Gastrointestinal ...Orally, calcium can cause belching, flatulence, nausea, gastrointestinal discomfort, and diarrhea (1824,1843,12950,38803). Although constipation is frequently cited as an adverse effect of calcium, there is no scientific substantiation of this side effect (1824,1843,1844,1845,12950,38978). Calcium carbonate has been reported to cause acid rebound, but this is controversial (12935,12936).
Oncologic ...There is some concern that very high doses of calcium might increase the risk of prostate cancer. Some epidemiological evidence suggests that consuming over 2000 mg/day of dietary calcium might increase the risk for prostate cancer (4825,12949). Additional research suggests that calcium intake over 1500 mg/day might increase the risk of advanced prostate cancer and prostate cancer mortality (14132). Consumption of dairy products has also been weakly linked to a small increase in prostate cancer risk (98894). However, contradictory research suggests no association between dietary intake of calcium and overall prostate cancer risk (14131,14132,104630). More evidence is needed to determine the effect of calcium, if any, on prostate cancer risk.
Renal ...Kidney stones have been reported in individuals taking calcium carbonate 1500 mg daily in combination with vitamin D 2000 IU daily for 4 years (93943).
General
...Orally, bovine and human recombinant lactoferrin are well tolerated when used in typical doses.
However, hjgher doses of 7.2 grams daily increase the risk of side effects and decrease tolerability.

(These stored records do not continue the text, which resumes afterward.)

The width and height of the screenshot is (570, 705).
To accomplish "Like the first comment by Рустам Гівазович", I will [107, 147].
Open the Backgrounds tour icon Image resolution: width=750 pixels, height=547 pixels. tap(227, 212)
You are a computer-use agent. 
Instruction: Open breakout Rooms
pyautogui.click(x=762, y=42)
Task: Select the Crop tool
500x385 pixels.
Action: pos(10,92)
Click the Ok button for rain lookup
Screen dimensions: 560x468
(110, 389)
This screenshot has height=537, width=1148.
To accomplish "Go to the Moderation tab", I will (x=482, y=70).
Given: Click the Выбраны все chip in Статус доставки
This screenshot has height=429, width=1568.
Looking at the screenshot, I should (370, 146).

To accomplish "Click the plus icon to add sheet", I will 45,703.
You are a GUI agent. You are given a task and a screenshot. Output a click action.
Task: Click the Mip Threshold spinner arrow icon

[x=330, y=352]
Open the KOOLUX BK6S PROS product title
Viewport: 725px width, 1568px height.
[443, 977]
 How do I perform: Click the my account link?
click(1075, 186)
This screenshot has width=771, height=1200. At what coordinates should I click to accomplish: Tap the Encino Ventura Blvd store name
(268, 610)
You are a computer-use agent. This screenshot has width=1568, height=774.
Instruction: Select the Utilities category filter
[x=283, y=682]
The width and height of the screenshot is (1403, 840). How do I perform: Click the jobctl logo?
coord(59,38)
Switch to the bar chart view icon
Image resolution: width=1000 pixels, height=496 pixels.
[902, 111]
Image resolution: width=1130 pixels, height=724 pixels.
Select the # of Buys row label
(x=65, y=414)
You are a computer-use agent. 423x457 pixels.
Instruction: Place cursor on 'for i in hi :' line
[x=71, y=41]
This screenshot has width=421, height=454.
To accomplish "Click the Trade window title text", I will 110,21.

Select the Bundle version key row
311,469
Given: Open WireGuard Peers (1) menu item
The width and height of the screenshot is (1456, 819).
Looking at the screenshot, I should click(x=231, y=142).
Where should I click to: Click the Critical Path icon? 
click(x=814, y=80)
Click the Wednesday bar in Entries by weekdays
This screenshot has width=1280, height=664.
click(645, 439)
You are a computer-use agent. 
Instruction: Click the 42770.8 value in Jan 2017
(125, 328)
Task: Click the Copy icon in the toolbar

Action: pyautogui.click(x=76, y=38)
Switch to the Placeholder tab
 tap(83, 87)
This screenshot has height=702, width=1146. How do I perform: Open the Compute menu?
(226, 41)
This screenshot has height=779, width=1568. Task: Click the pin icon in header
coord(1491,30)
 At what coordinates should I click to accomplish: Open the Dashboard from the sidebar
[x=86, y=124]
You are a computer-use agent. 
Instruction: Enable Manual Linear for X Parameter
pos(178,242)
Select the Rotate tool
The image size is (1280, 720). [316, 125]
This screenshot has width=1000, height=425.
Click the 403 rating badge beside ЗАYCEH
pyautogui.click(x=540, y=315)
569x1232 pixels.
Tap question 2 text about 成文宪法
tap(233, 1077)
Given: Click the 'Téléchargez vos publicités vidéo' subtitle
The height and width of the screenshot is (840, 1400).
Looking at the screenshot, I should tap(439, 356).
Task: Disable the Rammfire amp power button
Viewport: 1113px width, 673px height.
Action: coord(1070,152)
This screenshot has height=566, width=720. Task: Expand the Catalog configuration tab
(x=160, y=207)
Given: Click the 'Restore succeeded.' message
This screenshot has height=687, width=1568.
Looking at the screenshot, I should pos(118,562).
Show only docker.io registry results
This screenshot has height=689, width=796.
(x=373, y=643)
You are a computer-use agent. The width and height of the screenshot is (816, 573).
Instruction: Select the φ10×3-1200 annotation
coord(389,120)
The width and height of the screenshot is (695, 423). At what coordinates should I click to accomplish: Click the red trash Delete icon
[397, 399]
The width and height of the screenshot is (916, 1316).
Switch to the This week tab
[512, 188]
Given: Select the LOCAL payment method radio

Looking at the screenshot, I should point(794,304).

Topically, there is a limited amount of information on the adverse effects of lactoferrin.
Intravaginally, no adverse effects have been reported. However, a thorough evaluation of safety outcomes has not been conducted.
Most Common Adverse Effects:
Orally: Constipation, diarrhea, epigastric pain, and nausea.
Topically: Burning sensation.
Serious Adverse Effects (Rare):
Orally: Bowel obstruction, intestinal perforation.
Dermatologic ...Orally, at higher doses of 7. 2 grams daily, lactoferrin has been reported to cause skin rash (13323). Topically, burning sensation has been reported (97784).
Gastrointestinal ...Orally, lactoferrin has been reported to cause diarrhea in some patients. At higher doses of 7.2 grams daily, anorexia and constipation have been reported (13323). However, gastrointestinal effects of lactoferrin, including epigastric pain, constipation, nausea, and diarrhea, are less common than with other sources of iron such as ferrous sulfate (97788). In neonates, single cases of jaundice, bloody stool, bowel obstruction, and intestinal perforation have been reported in clinical trials (104857,104858).
Neurologic/CNS ...Orally, at higher doses of 7. 2 grams daily, lactoferrin has been reported to cause fatigue and chills (13323).
General
...Orally, lecithin is well tolerated.
Most Common Adverse Effects:
Orally: Abdominal pain, diarrhea, fullness, and nausea.
Dermatologic ...Orally, lecithin can cause allergic skin reactions in people with egg or soy allergies (15705).
Gastrointestinal ...Orally, lecithin may cause abdominal pain, diarrhea, fullness, and nausea (5140,6243,14817,14822,14838,19204,59281).
Neurologic/CNS ...Orally, lecithin caused CNS complaints and agitation in one patient in a clinical trial (59261).